- _Texto de estudio_:
Paysandú, Sábado 23 de Enero de 2010
Locales | 17 Ene (Por Enrique Julio Sánchez, desde Estados Unidos).
Cuando me levanté encendí la luz y la luz se hizo. Abrí la llave de agua y un fuerte chorro de agua potable salió por la canilla. Aunque afuera la temperatura no superaba los 7 grados centígrados, en el interior un confortable calorcito hacía innecesario cualquier abrigo. Encendí la cafetera y me fui a dar un ducha. Como todos los días. Todo tan normal como siempre. Y aunque al otro lado del mundo, sé muy bien que mis afectos en Uruguay también disfrutan de las comodidades básicas que permite la vida moderna. Excepto, claro, la calefacción, totalmente innecesaria en el tórrido enero del Hemisferio Sur.
Tras la ducha puse un par de rodajas de pan en la tostadora y esperé el clásico sonido que se produce cuando son expulsadas, listas para agregarles una generosa porción de manteca o de crema. Abrí la botella con jugo de naranja y serví un vaso. Prendí la televisión y me dispuse a desayunar antes de iniciar mi segundo trabajo.

- _Para trabajar_:
**1.** Responde según la crónica:
(a) ¿Qué temperatura había afuera?
(b) ¿Qué se sirvió en el vaso?
(c) ¿Qué se iba a iniciar después del desayuno?
**2.** Indica si cada afirmación concuerda con la crónica y cita las palabras que lo deciden:
(a) La calefacción es necesaria en el enero del Hemisferio Sur.
(b) Se prendió la televisión antes de desayunar.
(c) La crónica fue enviada desde Uruguay.

- _Extractos de datos_:

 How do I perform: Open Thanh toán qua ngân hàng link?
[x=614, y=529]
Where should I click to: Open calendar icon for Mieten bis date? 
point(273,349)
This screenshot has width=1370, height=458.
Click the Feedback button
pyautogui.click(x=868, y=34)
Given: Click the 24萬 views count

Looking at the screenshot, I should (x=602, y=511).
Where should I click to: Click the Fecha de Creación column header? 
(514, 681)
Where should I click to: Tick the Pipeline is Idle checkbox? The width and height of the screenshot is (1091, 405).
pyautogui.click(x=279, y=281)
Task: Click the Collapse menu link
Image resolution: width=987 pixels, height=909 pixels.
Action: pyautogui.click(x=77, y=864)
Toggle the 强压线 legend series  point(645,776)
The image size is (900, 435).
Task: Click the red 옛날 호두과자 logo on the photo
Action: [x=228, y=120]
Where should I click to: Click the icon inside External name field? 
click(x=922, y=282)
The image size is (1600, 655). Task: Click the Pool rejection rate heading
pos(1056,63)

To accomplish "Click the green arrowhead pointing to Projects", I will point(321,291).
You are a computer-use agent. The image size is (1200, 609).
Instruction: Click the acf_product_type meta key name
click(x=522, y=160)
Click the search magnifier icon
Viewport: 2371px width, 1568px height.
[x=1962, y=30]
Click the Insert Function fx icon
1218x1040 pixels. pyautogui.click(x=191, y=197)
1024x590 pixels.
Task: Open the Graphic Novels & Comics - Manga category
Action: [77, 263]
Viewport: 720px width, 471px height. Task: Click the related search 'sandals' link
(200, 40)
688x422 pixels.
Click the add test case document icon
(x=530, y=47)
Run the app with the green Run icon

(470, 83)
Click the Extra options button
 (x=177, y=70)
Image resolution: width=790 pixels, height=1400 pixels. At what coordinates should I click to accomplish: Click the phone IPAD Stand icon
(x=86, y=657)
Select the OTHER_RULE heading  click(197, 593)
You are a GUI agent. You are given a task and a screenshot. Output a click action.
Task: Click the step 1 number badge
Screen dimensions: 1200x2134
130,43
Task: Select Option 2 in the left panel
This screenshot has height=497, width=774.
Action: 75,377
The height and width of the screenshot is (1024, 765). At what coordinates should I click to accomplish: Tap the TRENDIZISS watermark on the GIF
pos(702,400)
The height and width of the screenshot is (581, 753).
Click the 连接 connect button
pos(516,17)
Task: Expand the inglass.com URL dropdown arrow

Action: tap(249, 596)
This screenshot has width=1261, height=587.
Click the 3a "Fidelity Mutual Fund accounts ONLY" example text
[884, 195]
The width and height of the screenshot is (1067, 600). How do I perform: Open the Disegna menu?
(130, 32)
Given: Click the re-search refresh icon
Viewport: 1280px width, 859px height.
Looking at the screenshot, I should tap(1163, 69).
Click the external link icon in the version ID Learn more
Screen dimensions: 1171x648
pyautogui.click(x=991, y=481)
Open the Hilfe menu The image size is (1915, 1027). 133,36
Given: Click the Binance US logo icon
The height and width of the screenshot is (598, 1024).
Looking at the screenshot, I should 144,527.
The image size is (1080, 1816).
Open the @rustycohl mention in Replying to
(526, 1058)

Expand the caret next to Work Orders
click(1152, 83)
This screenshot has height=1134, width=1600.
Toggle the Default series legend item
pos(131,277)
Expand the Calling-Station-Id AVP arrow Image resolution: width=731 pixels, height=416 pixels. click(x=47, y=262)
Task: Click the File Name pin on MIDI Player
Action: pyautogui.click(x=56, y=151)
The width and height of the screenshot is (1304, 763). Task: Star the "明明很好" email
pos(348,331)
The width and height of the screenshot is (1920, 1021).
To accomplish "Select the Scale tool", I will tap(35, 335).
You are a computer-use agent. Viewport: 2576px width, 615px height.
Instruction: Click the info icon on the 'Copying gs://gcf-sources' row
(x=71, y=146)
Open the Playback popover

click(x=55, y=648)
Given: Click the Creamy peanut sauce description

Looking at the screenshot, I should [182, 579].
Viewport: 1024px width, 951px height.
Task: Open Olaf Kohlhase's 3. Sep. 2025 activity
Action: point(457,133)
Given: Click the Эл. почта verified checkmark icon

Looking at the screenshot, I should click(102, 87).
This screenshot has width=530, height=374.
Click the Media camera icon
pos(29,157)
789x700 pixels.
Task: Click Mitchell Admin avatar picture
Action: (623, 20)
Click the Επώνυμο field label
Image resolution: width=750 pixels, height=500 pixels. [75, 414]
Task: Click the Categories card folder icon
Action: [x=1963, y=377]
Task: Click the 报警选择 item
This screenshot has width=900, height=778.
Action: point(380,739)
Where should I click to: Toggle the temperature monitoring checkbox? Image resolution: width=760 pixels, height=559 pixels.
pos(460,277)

- _Respuestas_:
**1.**
(a) No superaba los 7 grados centígrados.
(b) Jugo de naranja.
(c) El segundo trabajo.

**2.**
(a) No: «la calefacción, totalmente innecesaria en el tórrido enero del Hemisferio Sur».
(b) Sí: «Prendí la televisión y me dispuse a desayunar».
(c) No: «desde Estados Unidos».